### What you are asked to do
Print, exactly and with no pictures, the line containing "Task: Click clock icon beside 2:30 pm slot" and each line after it to the end of the entries below.

Saved entries:

********************

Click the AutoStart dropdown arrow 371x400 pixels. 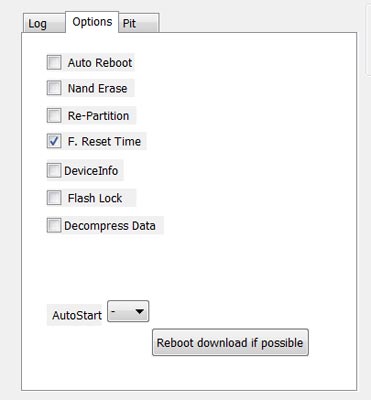pos(139,311)
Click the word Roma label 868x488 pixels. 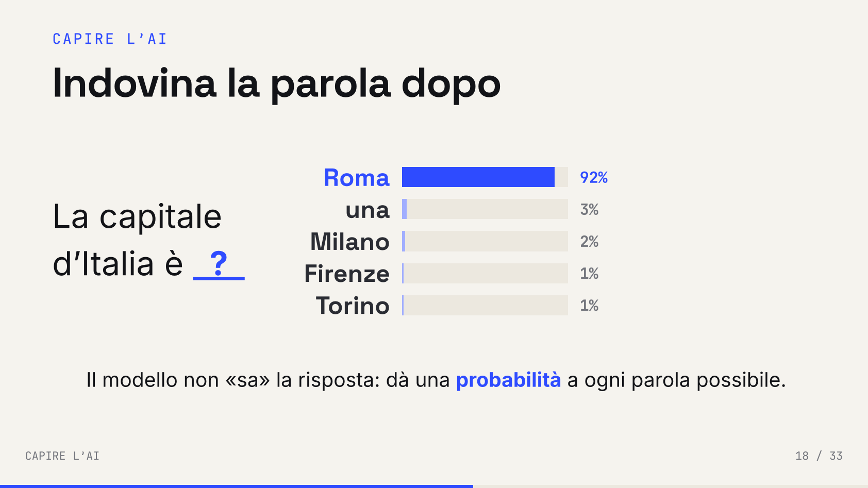[357, 178]
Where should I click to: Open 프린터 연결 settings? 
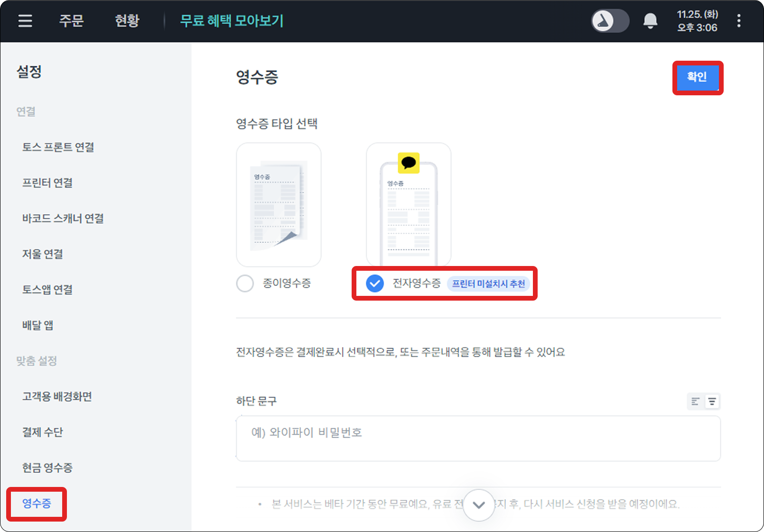point(47,183)
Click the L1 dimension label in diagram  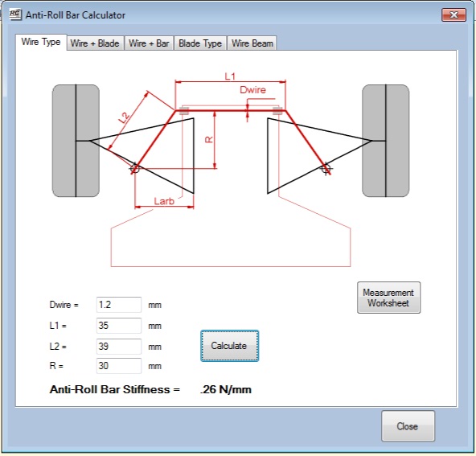click(x=230, y=76)
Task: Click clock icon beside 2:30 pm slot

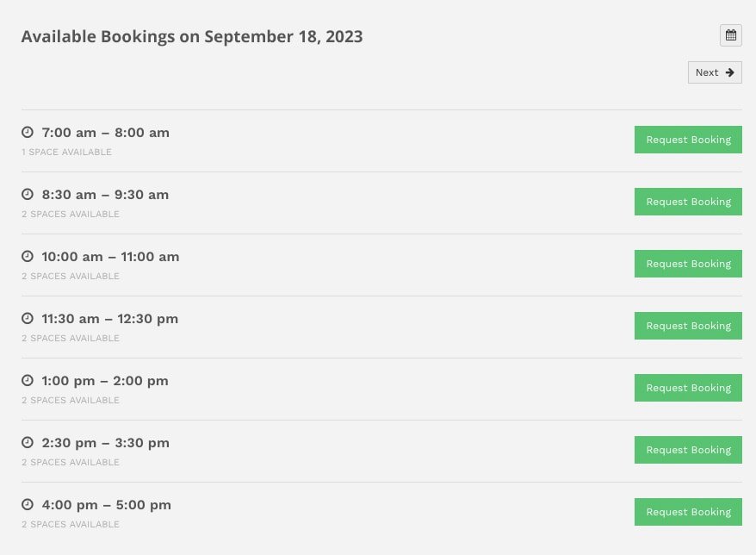Action: coord(28,442)
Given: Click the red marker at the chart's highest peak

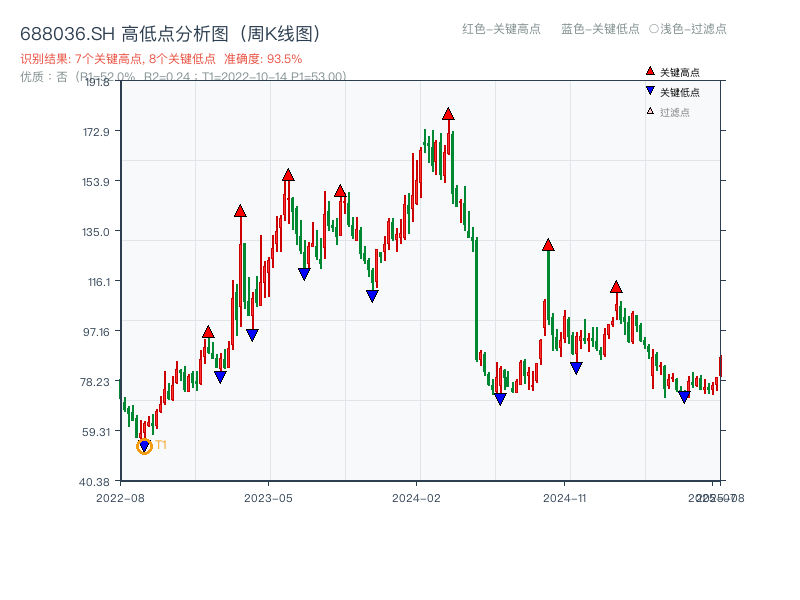Looking at the screenshot, I should tap(447, 114).
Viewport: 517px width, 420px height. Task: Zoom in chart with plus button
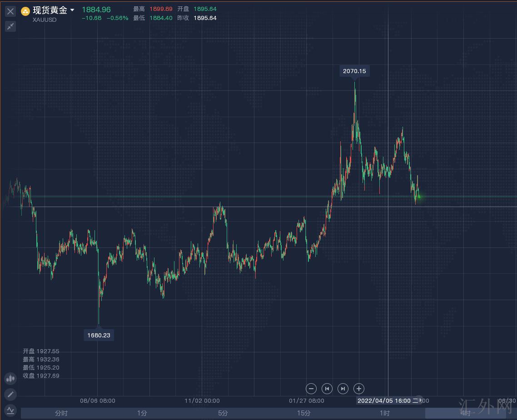click(359, 388)
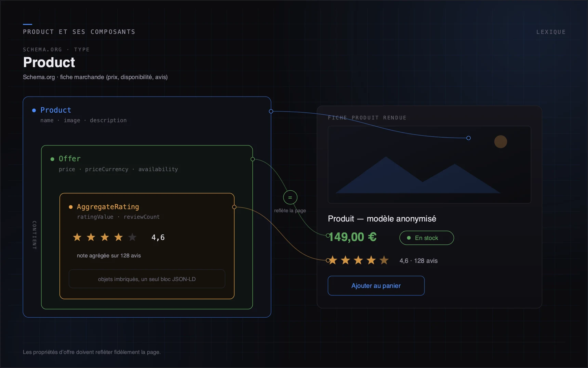This screenshot has height=368, width=588.
Task: Click the Offer connector node on box edge
Action: pyautogui.click(x=253, y=159)
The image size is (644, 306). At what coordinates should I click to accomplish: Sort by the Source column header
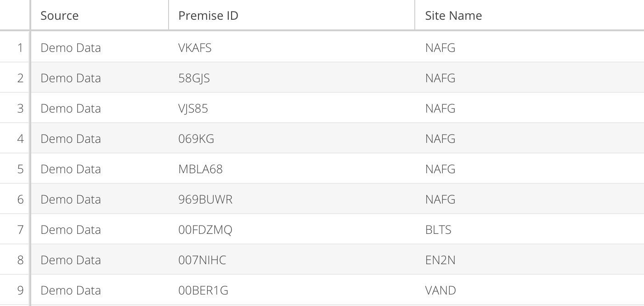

********************

### Problem solution
Task: Click clock icon beside 2:30 pm slot

Action: coord(28,442)
Given: Click the red marker at the chart's highest peak

Looking at the screenshot, I should tap(447, 114).
Viewport: 517px width, 420px height. Task: Zoom in chart with plus button
click(359, 388)
This screenshot has height=368, width=588.
Task: Click the Offer connector node on box edge
Action: pyautogui.click(x=253, y=159)
The image size is (644, 306). At what coordinates should I click to accomplish: Sort by the Source column header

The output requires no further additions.